The words, "as hereinafter set forth" insofar as they affect appellants, refer to the paragraph setting forth the purpose of the trust and the manner of its administration. Had the testator intended that the trustees should pay appellants' portion of the $300,000.00 directly to them, free from the trust, he no doubt would have so provided. The trustees are bound to follow the directions of the will, and as we interpret its provisions it was the intention of the testator that the two-elevenths of the $300,000.00 remaining at the death of the testator's widow should flow through the same channels as the residuary estate distributed by the terms of clause eight. If that be correct, then the trustees rightly hold the fund as trustees under clause eight for the benefit of both appellants.

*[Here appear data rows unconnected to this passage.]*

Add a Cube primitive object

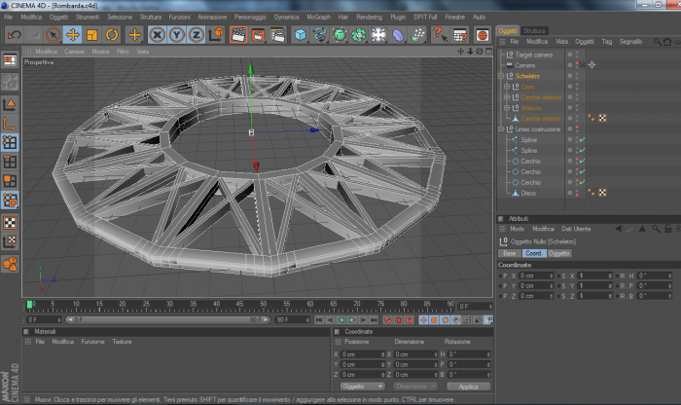tap(300, 35)

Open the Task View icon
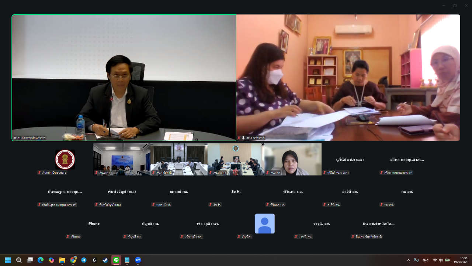(x=30, y=260)
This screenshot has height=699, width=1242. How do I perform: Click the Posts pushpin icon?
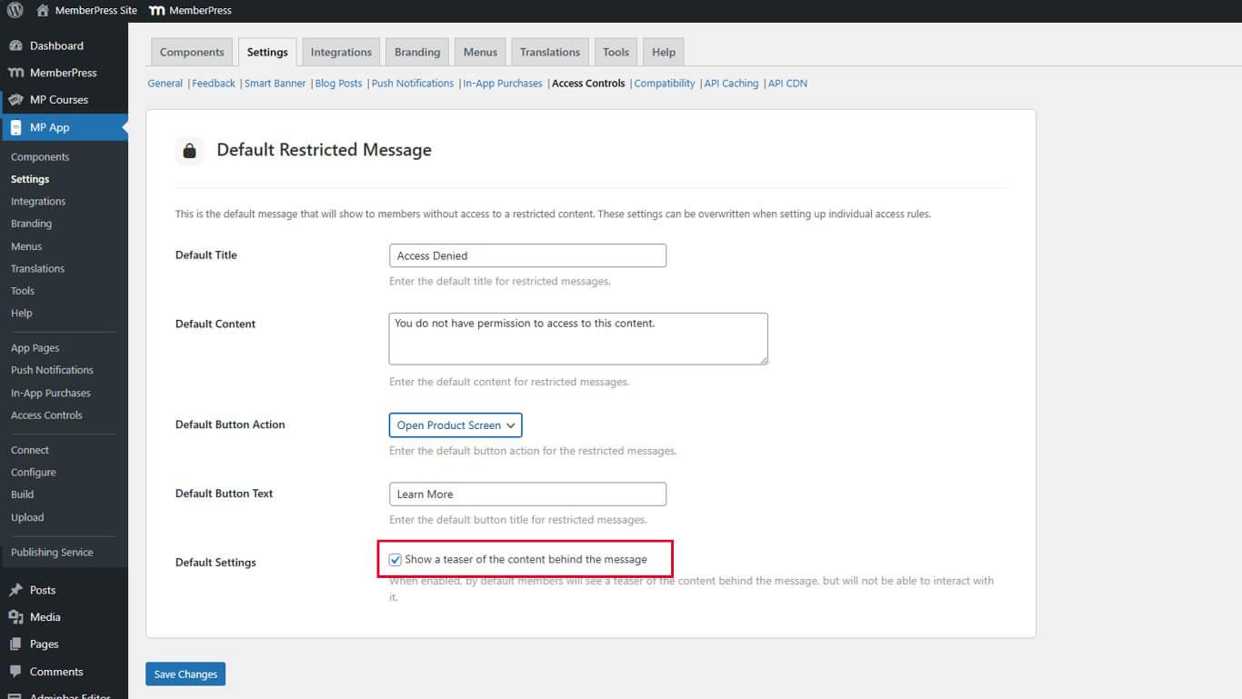pyautogui.click(x=15, y=590)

[2] Appellants in their brief state: *Page 1092

"Even though the Court should hold that the two-elevenths (2/11) of the Helen Clark trust be distributed in accordance with the provisions of Paragraph Eight, R. Bruce Clark and Celia L. Clark are entitled to the fund absolutely, as heirs at law of Daniel T. Clark."

This question again requires an examination of the will. The persons named in clause eight had no vested interest in the trust fund created by clause two until the termination of the trust. The testator expressly directed that whatever remained of the $300,000.00 at the death of Helen E. Clark should be paid to those mentioned in clause eight as may then be living and the children of those not then living. It seems that that language is clear. We had a similar situation in Kingston v. St. Louis Union Trust Co., 348 Mo. 448, 154 S.W.2d 39, l.c. 41 (3), and we held that such a provision did not create a vested remainder. Division one of this court in Bates v. Bates, supra, decided that the parties mentioned in clause eight had no vested remainder in the trust fund of clause two until the termination of the trust. Since Daniel C. Clark died long before the trust terminated his parents could not inherit any interest in the fund created by clause two of the will because Daniel C. Clark did not have any vested interest therein.

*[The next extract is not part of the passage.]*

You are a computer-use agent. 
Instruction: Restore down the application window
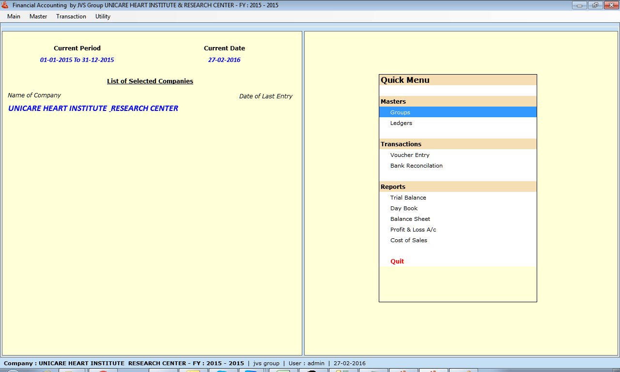pos(594,5)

By the terms of the trust created for the benefit of appellants it was expressly provided that in case Daniel C. Clark died before appellants the trust should continue for their benefit so long as either of them shall live. It is therefore the duty of the trustees to hold the funds and administer the trust for the benefit of appellants.

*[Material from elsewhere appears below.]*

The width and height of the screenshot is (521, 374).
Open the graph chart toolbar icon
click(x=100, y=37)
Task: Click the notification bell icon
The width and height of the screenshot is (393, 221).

[3] Evidence was offered at the trial showing that R. Bruce Clark and his brother, the testator, were always friendly and on the best of terms. Taking that as a basis it is argued that the testator did not intend to discriminate against his brother, R. Bruce Clark, by creating a trust fund only. That argument assumes that the provisions of the will are discriminatory [978] against R. Bruce Clark. The testator may not have been of that opinion. R. Bruce Clark and his wife have enjoyed a substantial income from the trust fund for twenty-five years and will continue to have the benefit thereof so long as they may live. After all, it was the testator's property to do with as he chose and whether or not he had a good reason to create a trust fund for R. Bruce Clark in place of giving him an outright gift is not for the courts to decide. Our only function is to do our best to determine the intention of the testator.

Deeming the decree of the trial court to be correct it is hereby affirmed. Bohling and Barrett, CC., concur.